Isas: UK savers to get freedom to chase better deals as rules change

Man using calculator
From April, savers will be able to sign up to multiple Isas of the same type every year, provided the £20,000 allowance isn’t breached. Photograph: SARINYAPINNGAM/Getty Images/iStockphoto

Getting the best out of Isas should become easier for UK savers after the government announced a shake-up that will let them hop on to higher-paying accounts if they become available.

The autumn statement documents revealed ministers are making a series of changes to “simplify” Isas. As well as giving people more choice, these will reduce the risk of people accidentally breaking the rules. But some commentators argued that the various changes made the system more complicated, not less.

Tax-free Isas were introduced in 1999, and there are now six different types. The main two are the cash Isa and the stocks and shares Isa.

Every tax year savers can put money into one of each kind of Isa. They can save up to £20,000 in one type of account or split the allowance across some or all of the other types.

But from next April, savers will enjoy much more freedom and choice. They will be able to sign up to multiple Isas of the same type every year, provided the overall maximum Isa allowance isn’t breached. And partial transfers between different providers will also be allowed.

It means someone could open a Nationwide cash Isa in the autumn, then (assuming they have not used up all their allowance) they could take out a Halifax cash Isa after Christmas, and then pay into a Barclays cash Isa in the spring.

“The move to allow savers to open more than one Isa of each type will give them the freedom to shop around for the best deal,” said Karen Barrett at the financial adviser website Unbiased.

For cash Isa savers, the changes offer the opportunity to jump on to new, more competitive deals, added Sarah Coles at the investment platform Hargreaves Lansdown.

However, they were both disappointed that Jeremy Hunt did not take the opportunity to increase the overall Isa allowance.
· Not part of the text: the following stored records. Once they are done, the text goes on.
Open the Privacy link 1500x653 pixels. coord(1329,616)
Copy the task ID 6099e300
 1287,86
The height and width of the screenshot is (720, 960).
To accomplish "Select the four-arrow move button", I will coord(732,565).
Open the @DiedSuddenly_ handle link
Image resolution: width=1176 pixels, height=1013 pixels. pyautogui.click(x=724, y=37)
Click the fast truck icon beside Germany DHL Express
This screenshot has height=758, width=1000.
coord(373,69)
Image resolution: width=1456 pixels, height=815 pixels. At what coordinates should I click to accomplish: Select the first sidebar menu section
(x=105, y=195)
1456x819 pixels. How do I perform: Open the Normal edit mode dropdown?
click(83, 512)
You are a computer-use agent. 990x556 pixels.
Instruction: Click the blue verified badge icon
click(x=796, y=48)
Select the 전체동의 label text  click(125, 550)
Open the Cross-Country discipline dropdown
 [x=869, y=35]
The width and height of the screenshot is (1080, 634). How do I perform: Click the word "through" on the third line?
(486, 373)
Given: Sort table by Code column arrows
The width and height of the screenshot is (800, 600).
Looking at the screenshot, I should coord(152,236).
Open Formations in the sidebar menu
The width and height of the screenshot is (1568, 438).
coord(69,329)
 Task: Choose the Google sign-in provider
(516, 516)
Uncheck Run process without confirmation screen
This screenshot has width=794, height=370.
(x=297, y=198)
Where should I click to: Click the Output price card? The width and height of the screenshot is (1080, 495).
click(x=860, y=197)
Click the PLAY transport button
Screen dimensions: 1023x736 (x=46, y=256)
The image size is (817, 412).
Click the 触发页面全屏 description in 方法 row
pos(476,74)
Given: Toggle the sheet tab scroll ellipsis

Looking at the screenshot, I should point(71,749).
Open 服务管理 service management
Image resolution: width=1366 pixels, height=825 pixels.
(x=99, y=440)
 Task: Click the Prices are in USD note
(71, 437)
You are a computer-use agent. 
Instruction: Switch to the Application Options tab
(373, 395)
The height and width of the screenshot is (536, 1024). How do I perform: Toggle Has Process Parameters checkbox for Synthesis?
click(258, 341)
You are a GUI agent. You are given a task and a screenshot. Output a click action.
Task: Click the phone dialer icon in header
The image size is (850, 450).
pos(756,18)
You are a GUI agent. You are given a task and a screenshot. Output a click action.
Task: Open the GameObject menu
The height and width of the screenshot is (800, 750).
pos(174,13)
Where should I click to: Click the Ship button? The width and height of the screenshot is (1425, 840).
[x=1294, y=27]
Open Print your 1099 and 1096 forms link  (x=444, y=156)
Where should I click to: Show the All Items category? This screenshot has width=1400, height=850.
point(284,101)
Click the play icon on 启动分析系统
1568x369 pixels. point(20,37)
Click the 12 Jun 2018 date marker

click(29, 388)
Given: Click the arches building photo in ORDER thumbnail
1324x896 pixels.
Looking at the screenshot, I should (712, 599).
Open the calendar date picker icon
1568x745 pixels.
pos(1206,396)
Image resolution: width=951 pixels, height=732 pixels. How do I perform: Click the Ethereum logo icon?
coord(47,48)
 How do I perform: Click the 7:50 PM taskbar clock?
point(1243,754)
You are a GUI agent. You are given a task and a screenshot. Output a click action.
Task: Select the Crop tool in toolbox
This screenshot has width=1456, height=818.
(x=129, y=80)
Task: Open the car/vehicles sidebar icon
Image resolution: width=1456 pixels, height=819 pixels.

While £20,000 a year is more than enough for most people, upping the allowance would mean better-off people and those who have received a windfall could shelter more of their cash.

The allowance was last changed in 2017, so it would need to rise to more than £25,000 to keep pace with inflation, Coles said.

Cash Isas are the most popular type of Isa, and – after several years during which they fell out of favour with many people – they look set to make something of a comeback. That is because higher savings rates are likely to land hundreds of thousands more people with an unwelcome tax bill for their nest-egg cash if they didn’t, or don’t, use an Isa to protect their money. With some standard savings accounts offering almost 6% interest, some individuals with an emergency savings pot of less than £10,000 could find themselves breaching the personal savings allowance.

At the time of writing, the top-paying fixed-rate cash Isa was at Metro Bank, paying 5.71%. It also had an instant access Isa paying 5.11%. Virgin Money was offering a one-year deal paying 5.65%, though this was only open to people with a Virgin Money, Clydesdale Bank or Yorkshire Bank current account.

The chancellor also announced a few other tweaks to the Isa regime, including allowing “fractional shares” to be held within Isas. As the name suggests, a fractional share is a portion of a full share, and they allow people who don’t have enough money to buy a whole share to still invest in a business, Andrew Tully at the financial firm Nucleus said.

“Allowing people to hold fractional shares in Isas is a positive move, and may be appealing to younger generations in particular, who would like to invest in expensive stocks such as Apple, Tesla and Amazon,” he added. For example, this week Apple was trading at $191 (£152) a share.